COMO SOU FELIZ POR ESTAR VIVO! DEVO RETRIBUIR AS GRAÇAS DIVINAS COM TODAS AS FORÇAS DO MEU SER.

COMO SOU FELIZ POR ESTAR VIVO! DEVO RETRIBUIR AS GRAÇAS DIVINAS COM TODAS AS FORÇAS DO MEU SER.

(…) O ponto vital do problema dessa pessoa é ter esquecido que sua vida fora salva. Ela já estava condenada à morte devido ao excesso de toxinas medicamentosas. Que pena! Fora vítima da Medicina. Quando se restabeleceu a ponto de poder trabalhar, deveria ter-se dedicado, imediatamente, à Causa Divina. Afinal, a vida não era sua propriedade, pois fora recebida de Deus. Uma vez salva por Deus, a vida pertence a Ele. No entanto, a pessoa agiu conforme a própria conveniência, distanciou-se da proteção divina. Por esse motivo, é normal [o agravamento da doença]. Assim sendo, é preciso ter consciência desse ponto. Uma vez concedida nova vida à pessoa, Deus disse: “Seja útil à Obra Divina.” É por isso que ela não poderia trabalhar em outra coisa a não ser no servir a Deus. Há muitos casos semelhantes a esse. O facto é que as pessoas usam a vida especialmente recebida como sua exclusiva propriedade, a seu bel-prazer… Quem teve a vida salva e a utiliza para trabalhos em empresas ou qualquer outro, acaba sem salvação.
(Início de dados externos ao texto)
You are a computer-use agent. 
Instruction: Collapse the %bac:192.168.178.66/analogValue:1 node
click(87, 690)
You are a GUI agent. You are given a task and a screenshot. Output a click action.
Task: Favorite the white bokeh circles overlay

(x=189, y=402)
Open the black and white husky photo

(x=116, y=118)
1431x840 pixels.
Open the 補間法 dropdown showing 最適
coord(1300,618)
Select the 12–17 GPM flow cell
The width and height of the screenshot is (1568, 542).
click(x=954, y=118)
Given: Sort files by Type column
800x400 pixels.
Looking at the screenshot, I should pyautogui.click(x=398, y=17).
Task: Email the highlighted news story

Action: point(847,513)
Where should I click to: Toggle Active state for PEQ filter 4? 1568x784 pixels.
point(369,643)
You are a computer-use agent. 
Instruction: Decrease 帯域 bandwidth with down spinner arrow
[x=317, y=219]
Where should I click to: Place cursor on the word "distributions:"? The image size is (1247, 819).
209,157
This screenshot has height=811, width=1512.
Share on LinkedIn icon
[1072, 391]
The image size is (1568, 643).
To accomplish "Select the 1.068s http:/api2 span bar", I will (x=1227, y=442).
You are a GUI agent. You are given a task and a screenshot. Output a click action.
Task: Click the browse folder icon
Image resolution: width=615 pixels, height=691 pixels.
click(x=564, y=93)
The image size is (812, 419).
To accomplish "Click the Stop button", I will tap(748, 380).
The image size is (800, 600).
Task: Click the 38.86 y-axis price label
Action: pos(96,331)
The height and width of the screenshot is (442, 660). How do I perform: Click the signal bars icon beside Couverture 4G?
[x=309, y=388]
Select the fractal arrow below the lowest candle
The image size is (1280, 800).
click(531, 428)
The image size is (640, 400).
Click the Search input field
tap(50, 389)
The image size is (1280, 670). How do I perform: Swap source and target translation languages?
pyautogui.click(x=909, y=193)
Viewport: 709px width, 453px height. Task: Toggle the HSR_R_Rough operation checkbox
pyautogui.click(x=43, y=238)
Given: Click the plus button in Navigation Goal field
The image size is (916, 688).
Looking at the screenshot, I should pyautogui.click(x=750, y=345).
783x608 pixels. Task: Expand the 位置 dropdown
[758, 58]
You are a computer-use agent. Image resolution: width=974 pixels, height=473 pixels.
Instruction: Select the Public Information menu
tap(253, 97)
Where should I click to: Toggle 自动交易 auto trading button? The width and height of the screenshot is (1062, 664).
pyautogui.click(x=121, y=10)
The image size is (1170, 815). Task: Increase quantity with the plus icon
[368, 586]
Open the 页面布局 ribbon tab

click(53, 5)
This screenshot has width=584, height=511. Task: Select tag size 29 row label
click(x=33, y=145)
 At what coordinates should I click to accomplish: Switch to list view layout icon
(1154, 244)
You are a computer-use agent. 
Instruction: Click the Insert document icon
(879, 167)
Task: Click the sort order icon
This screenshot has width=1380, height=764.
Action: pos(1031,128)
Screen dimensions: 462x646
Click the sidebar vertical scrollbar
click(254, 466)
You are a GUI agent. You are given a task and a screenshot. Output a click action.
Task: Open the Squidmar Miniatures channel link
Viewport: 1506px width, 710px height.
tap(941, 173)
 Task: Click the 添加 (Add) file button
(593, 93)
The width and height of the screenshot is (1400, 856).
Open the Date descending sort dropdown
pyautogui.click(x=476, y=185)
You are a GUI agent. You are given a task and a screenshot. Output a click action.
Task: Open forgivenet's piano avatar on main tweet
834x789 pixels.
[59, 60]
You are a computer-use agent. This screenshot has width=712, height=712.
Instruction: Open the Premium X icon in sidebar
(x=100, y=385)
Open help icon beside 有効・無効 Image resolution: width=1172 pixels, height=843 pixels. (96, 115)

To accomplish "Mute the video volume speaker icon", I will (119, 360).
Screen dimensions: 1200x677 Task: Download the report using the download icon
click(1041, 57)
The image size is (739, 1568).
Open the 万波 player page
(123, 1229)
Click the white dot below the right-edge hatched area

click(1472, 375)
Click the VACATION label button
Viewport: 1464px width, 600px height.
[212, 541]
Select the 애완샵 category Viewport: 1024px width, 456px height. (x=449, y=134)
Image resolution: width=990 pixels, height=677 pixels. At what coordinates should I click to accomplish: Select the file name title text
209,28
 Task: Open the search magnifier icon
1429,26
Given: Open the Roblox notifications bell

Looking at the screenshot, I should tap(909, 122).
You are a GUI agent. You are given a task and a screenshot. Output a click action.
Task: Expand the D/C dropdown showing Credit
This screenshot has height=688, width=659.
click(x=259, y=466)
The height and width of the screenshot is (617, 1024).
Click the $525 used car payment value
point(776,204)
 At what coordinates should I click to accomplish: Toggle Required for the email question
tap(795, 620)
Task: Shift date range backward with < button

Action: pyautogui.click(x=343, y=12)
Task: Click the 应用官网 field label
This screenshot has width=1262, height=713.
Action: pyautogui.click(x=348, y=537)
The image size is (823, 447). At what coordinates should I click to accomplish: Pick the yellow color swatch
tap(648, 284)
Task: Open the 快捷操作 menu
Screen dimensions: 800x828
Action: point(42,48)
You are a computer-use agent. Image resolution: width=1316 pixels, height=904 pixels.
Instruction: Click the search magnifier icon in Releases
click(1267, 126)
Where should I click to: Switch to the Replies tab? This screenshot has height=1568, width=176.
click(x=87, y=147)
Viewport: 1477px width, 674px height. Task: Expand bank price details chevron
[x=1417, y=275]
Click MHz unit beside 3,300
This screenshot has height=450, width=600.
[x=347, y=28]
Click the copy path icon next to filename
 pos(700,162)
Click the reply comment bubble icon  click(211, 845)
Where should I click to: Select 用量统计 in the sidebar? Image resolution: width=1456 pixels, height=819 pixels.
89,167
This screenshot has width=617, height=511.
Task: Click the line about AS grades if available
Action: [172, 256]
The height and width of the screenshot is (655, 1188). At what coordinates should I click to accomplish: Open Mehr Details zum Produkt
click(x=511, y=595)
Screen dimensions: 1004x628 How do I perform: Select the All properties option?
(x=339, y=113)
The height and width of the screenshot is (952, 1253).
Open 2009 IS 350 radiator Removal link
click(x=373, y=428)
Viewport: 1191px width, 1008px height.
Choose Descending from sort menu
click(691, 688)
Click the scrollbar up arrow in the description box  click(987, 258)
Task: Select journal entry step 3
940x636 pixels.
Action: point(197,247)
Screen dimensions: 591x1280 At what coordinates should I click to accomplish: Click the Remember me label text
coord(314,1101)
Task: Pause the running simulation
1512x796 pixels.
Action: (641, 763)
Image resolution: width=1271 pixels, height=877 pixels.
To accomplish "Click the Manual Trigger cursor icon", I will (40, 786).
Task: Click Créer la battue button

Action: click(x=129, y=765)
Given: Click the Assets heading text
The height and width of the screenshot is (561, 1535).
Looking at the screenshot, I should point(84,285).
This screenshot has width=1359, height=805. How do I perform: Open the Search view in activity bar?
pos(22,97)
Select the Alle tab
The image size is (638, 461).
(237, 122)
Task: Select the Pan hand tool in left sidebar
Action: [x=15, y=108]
No presente caso, a pessoa esqueceu-se de que Deus lhe concedera a vida para que ela a utilizasse em Sua obra. Nesse ponto, a responsabilidade também cabe ao orientador. Talvez ele tenha mencionado, mas a explicação foi insuficiente. É preciso enfatizar: “Você não viverá fazendo outras coisas. Deve dedicar-se inteiramente [ao trabalho] de Deus.” Se ela não der ouvidos, deverá ser deixada de lado. É bom receber Johrei, mas deve pedir do fundo do coração: “Eu estava errada. Se, desta vez, eu me curar, vou-me empenhar na salvação do próximo; por isso, conceda-me a vida só mais esta vez.” Se Deus atender o pedido, a pessoa será salva. Todavia, se Ele disser: “Não posso mais, você deve ir para o Mundo Espiritual e trabalhar nele”, então não haverá mais jeito. Nesse ponto, Deus é rigoroso.